[SOURCE PASSAGE]:
+---+

# Forward Regression for Online Algorithm Selection (BA/MA)

## Topic for a bachelor/master's thesis

### Short Description:

Ridge regression is a standard approach for estimating the coefficients of a linear model when the features are highly correlated [1]. Especially in several online learning settings, it has been used quite intensively as it comes with a closed-form solution for the coefficient estimates, which in turn allows efficient coefficient updates once new data is available. One practically relevant example of an online learning setting is the online algorithm selection (OAS) problem, in which instances of an algorithmic problem class are presented to an algorithm selector one after another, and the algorithm selector has to quickly select a presumably best algorithm from a fixed set of candidate algorithms [2]. In many online prediction tasks, such as OAS, one usually observes the feature for which a prediction of the label(s) is to be made before the prediction is made. This has motivated to adapt ridge regression, which only takes the previously seen features into account, such that the current feature is considered for the prediction as well. One such adaptation is the forward regression [3,4], for which recent work has shown theoretically that it might be advantageous over ridge regression in specific online learning settings [5]. These theoretical results were corroborated by a simulation study on synthetic data sets. The goal of the thesis is to investigate whether the forward regression leads to superior results over ridge regression in OAS problems. To this end, the ridge regression underlying the various algorithm selectors proposed in [6] will be replaced by the forward algorithm, and the resulting algorithm selectors will be evaluated using the ASlib benchmark.

+---+

[GIVEN REQUEST 1]: Print the thesis topic description on forward regression for online algorithm selection, word for word.

[DATA FOR THIS TASK]:
+---+

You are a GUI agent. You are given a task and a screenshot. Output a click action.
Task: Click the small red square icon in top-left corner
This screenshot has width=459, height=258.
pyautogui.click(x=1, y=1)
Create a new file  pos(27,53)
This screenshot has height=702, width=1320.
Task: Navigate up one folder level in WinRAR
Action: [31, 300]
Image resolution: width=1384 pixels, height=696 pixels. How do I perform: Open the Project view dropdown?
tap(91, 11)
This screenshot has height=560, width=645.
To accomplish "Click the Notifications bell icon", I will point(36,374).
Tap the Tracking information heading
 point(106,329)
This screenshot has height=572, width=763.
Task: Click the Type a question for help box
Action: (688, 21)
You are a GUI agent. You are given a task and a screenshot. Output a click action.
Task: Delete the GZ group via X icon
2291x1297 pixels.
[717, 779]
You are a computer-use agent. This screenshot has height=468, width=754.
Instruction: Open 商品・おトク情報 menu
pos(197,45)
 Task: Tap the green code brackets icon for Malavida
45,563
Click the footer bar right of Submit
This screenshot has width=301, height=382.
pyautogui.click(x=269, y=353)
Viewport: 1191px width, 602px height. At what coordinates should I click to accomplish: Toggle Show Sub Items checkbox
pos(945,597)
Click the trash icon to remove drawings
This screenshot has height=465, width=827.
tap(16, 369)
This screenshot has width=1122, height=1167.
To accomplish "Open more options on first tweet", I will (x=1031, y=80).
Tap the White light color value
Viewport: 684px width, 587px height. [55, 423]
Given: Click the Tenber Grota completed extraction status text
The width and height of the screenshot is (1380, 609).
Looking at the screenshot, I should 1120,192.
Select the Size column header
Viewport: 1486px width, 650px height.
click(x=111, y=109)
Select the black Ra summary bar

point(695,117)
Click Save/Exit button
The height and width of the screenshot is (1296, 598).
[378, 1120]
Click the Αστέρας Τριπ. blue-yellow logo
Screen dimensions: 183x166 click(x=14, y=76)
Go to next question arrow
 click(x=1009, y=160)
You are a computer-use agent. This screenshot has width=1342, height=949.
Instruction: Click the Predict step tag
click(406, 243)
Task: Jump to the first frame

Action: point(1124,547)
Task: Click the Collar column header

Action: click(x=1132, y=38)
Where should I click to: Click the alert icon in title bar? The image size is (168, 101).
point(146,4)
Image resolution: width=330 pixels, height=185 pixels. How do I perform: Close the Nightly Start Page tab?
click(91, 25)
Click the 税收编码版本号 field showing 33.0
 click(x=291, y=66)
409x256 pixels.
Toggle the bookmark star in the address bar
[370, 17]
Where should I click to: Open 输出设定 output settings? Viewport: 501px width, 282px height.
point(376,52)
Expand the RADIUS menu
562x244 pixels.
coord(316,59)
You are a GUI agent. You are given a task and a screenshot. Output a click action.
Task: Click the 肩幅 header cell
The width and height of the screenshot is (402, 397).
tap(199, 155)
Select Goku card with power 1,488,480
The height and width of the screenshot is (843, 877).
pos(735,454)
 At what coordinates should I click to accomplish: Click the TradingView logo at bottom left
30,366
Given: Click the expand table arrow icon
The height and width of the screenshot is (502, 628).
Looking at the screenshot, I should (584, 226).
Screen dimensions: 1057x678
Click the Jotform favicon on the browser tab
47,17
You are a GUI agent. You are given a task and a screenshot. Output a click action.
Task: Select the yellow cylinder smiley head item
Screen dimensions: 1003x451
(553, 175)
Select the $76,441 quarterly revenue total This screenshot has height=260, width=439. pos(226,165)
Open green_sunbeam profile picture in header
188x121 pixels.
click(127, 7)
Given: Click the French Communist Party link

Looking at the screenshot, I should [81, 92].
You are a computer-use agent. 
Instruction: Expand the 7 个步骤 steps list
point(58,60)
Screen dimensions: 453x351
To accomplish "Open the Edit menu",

+---+

[GIVEN REQUEST 2]: Output the lines of the records starting at the line containing "409x256 pixels." and ending at the line containing "coord(316,59)", reproducing them unchanged.

[WRITTEN SOLUTION 1]:
# Forward Regression for Online Algorithm Selection (BA/MA)

## Topic for a bachelor/master's thesis

### Short Description:

Ridge regression is a standard approach for estimating the coefficients of a linear model when the features are highly correlated [1]. Especially in several online learning settings, it has been used quite intensively as it comes with a closed-form solution for the coefficient estimates, which in turn allows efficient coefficient updates once new data is available. One practically relevant example of an online learning setting is the online algorithm selection (OAS) problem, in which instances of an algorithmic problem class are presented to an algorithm selector one after another, and the algorithm selector has to quickly select a presumably best algorithm from a fixed set of candidate algorithms [2]. In many online prediction tasks, such as OAS, one usually observes the feature for which a prediction of the label(s) is to be made before the prediction is made. This has motivated to adapt ridge regression, which only takes the previously seen features into account, such that the current feature is considered for the prediction as well. One such adaptation is the forward regression [3,4], for which recent work has shown theoretically that it might be advantageous over ridge regression in specific online learning settings [5]. These theoretical results were corroborated by a simulation study on synthetic data sets. The goal of the thesis is to investigate whether the forward regression leads to superior results over ridge regression in OAS problems. To this end, the ridge regression underlying the various algorithm selectors proposed in [6] will be replaced by the forward algorithm, and the resulting algorithm selectors will be evaluated using the ASlib benchmark.

[WRITTEN SOLUTION 2]:
409x256 pixels.
Toggle the bookmark star in the address bar
[370, 17]
Where should I click to: Open 输出设定 output settings? Viewport: 501px width, 282px height.
point(376,52)
Expand the RADIUS menu
562x244 pixels.
coord(316,59)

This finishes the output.